### RECORD EXTRACTS
Start of Block
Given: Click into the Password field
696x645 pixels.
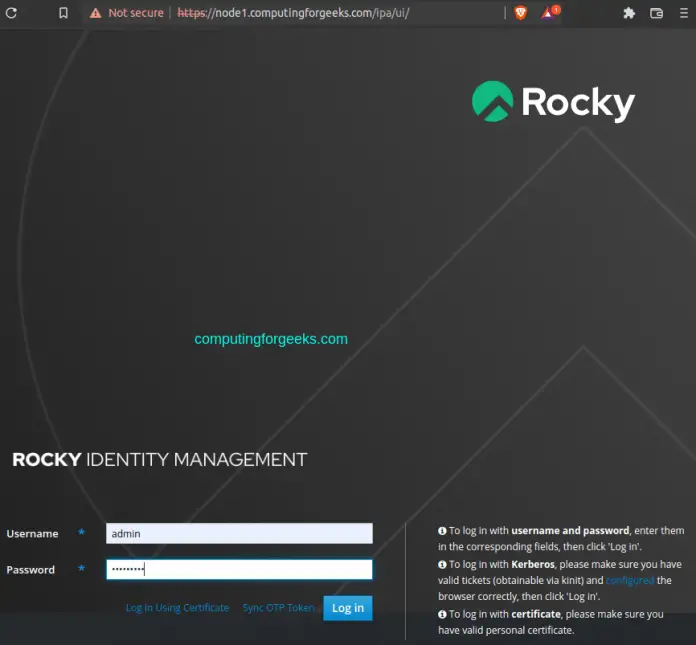Looking at the screenshot, I should click(239, 570).
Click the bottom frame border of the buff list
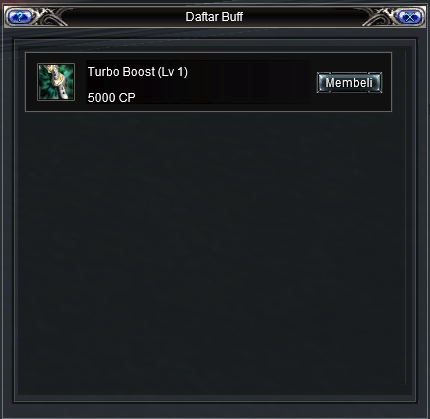The height and width of the screenshot is (419, 430). tap(215, 398)
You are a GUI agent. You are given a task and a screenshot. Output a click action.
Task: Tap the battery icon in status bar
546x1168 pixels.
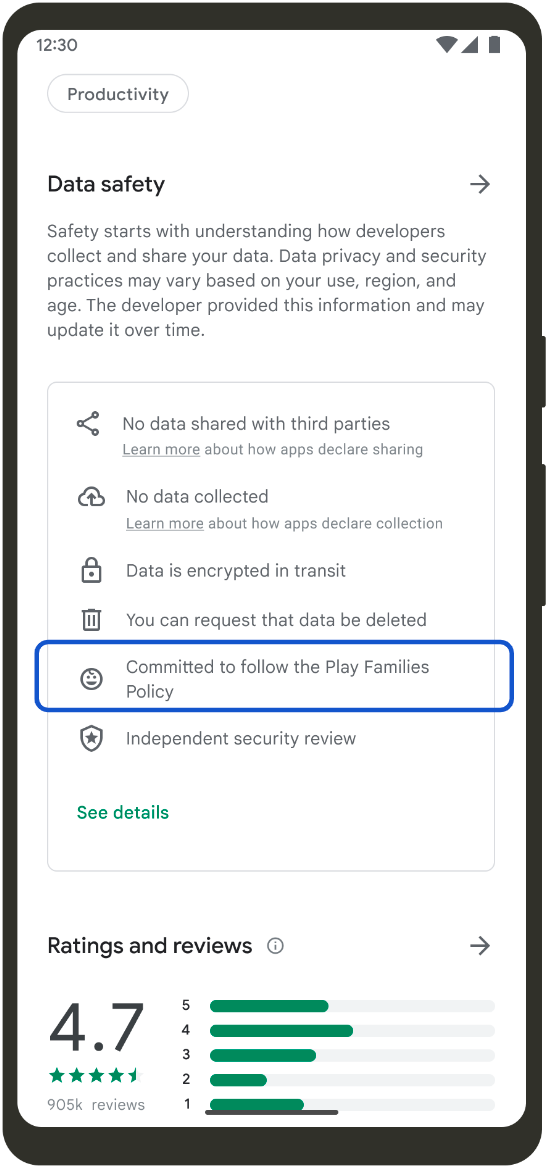pyautogui.click(x=494, y=45)

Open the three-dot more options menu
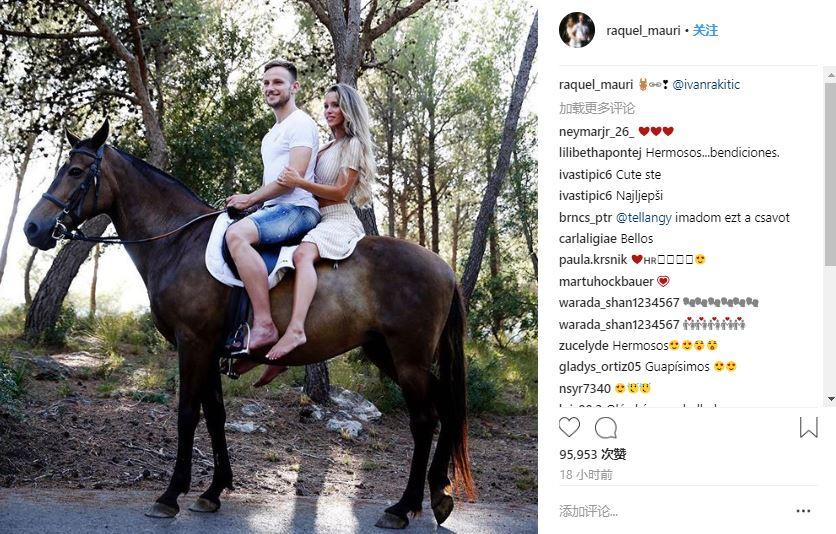coord(803,511)
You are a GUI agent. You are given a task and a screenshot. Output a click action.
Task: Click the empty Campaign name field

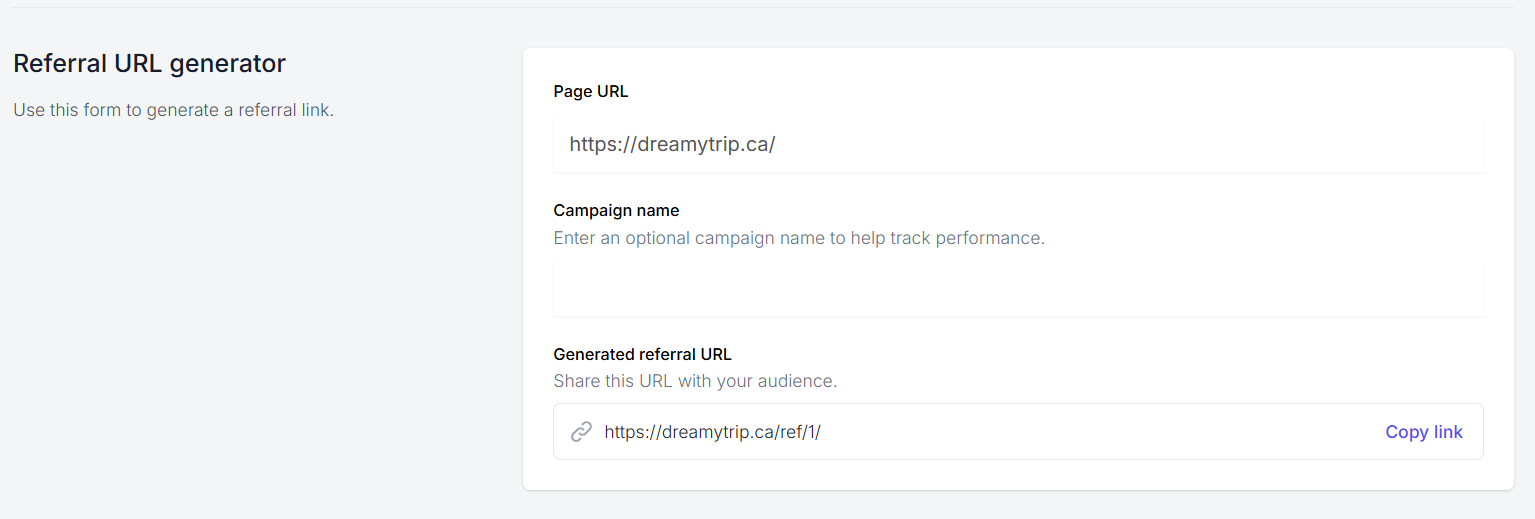tap(1018, 289)
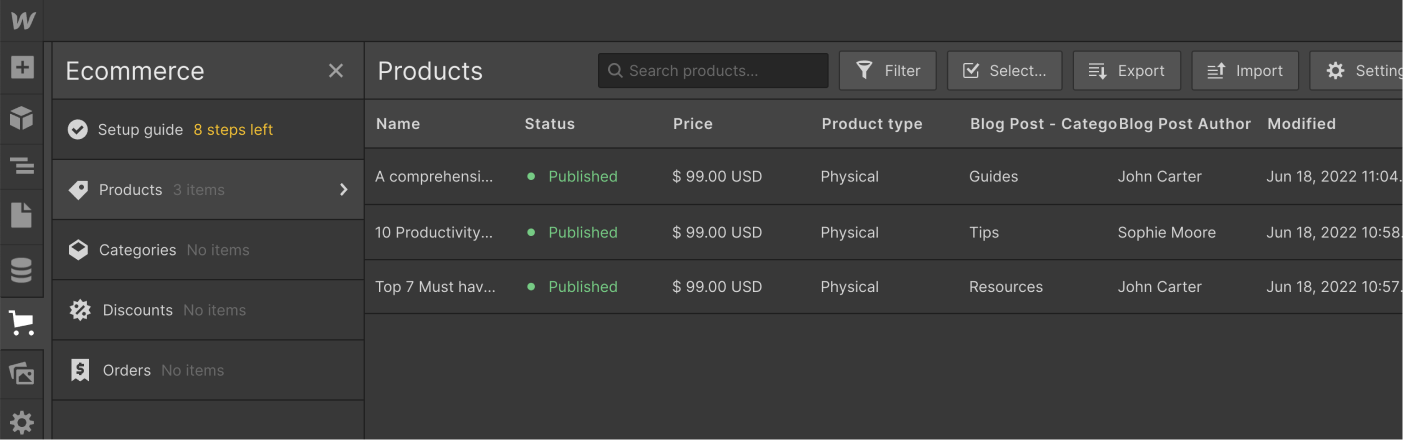Open the Filter options

tap(888, 71)
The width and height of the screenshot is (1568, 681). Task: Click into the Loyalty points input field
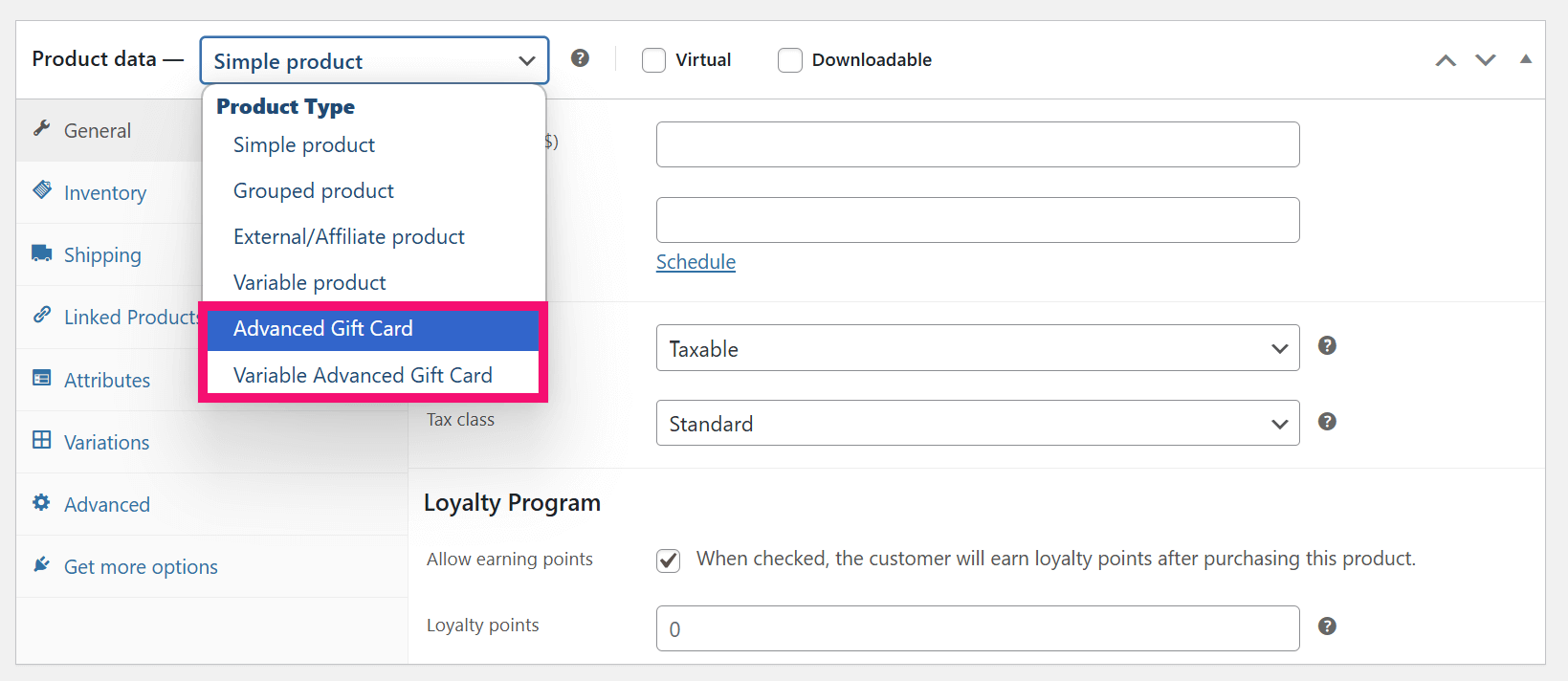click(x=977, y=628)
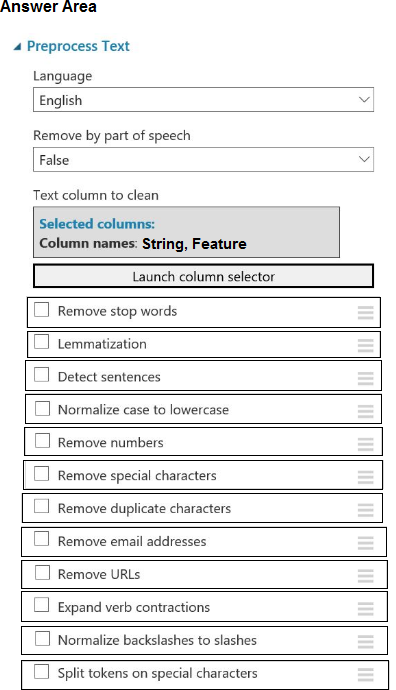Select the Selected columns box
Viewport: 396px width, 690px height.
click(186, 232)
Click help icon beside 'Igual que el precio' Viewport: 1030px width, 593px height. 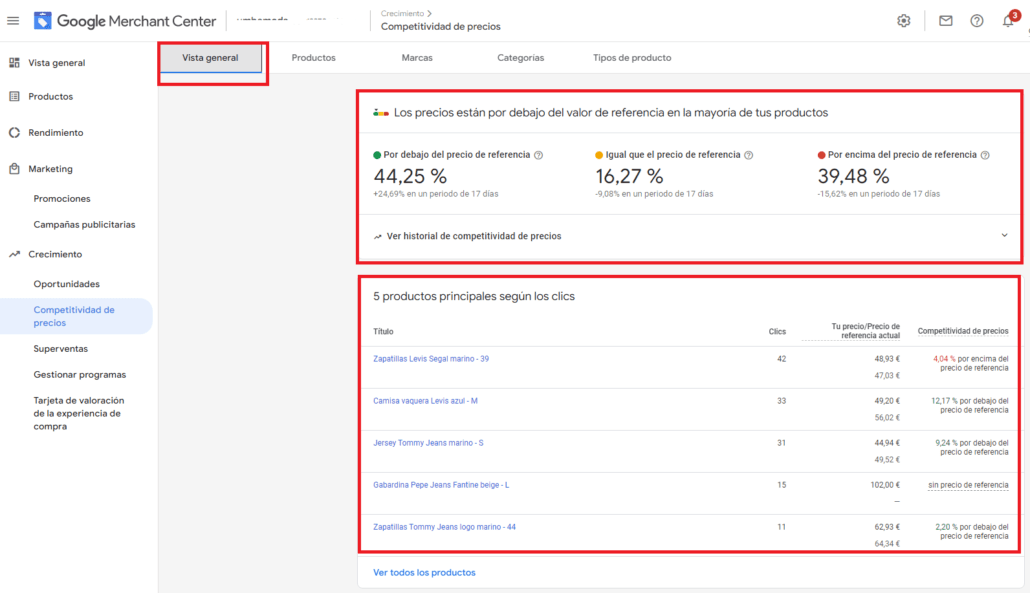point(749,156)
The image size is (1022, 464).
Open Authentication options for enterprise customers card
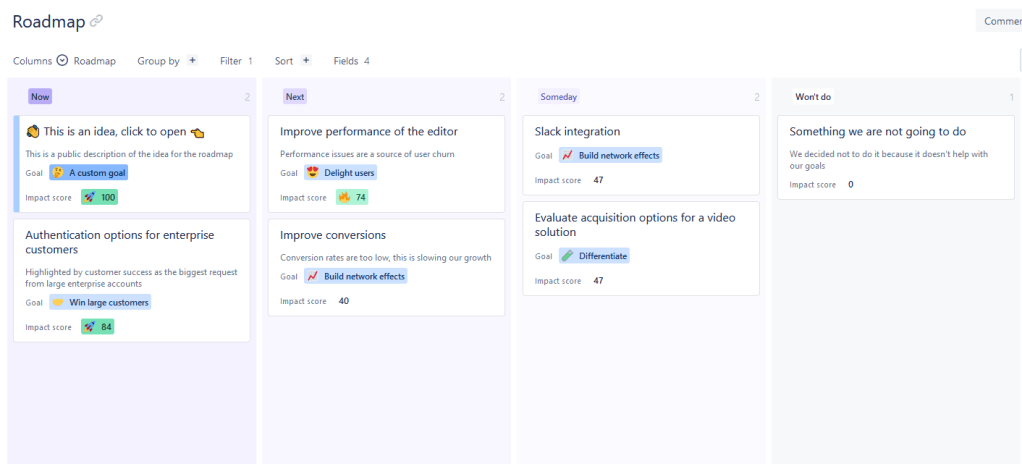pyautogui.click(x=119, y=242)
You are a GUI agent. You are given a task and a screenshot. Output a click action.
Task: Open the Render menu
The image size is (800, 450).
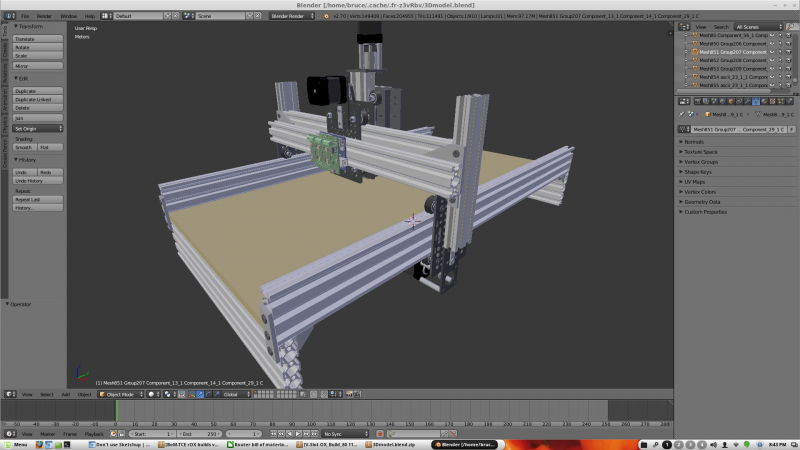coord(45,16)
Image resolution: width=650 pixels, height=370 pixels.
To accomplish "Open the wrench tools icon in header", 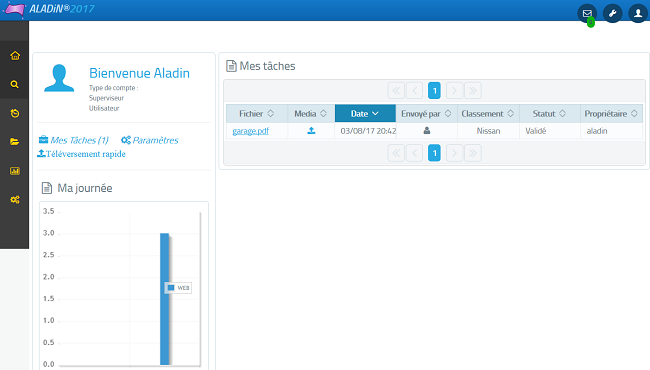I will coord(612,14).
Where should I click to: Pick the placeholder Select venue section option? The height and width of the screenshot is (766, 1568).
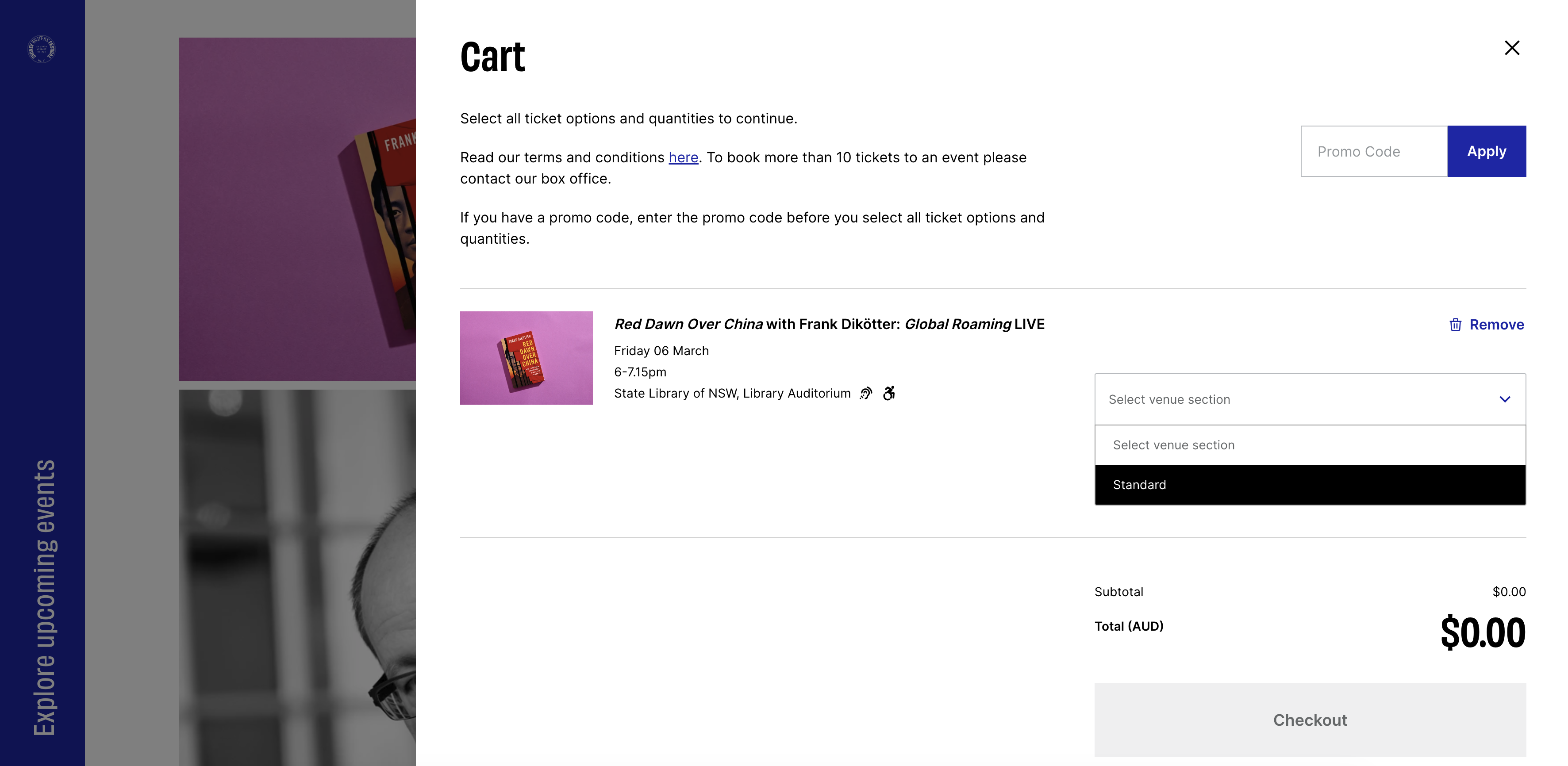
End of Block
### REQUIRED WORK
Output the data above exactly, beginning at its first line and ending with the line that holds "Task: Tap the battery icon in status bar". Leave out the pictures and add nothing.

### OUTPUT OF THE EXERCISE
Given: Click into the Password field
696x645 pixels.
Looking at the screenshot, I should click(239, 570).
Click the bottom frame border of the buff list
The height and width of the screenshot is (419, 430). tap(215, 398)
You are a GUI agent. You are given a task and a screenshot. Output a click action.
Task: Tap the battery icon in status bar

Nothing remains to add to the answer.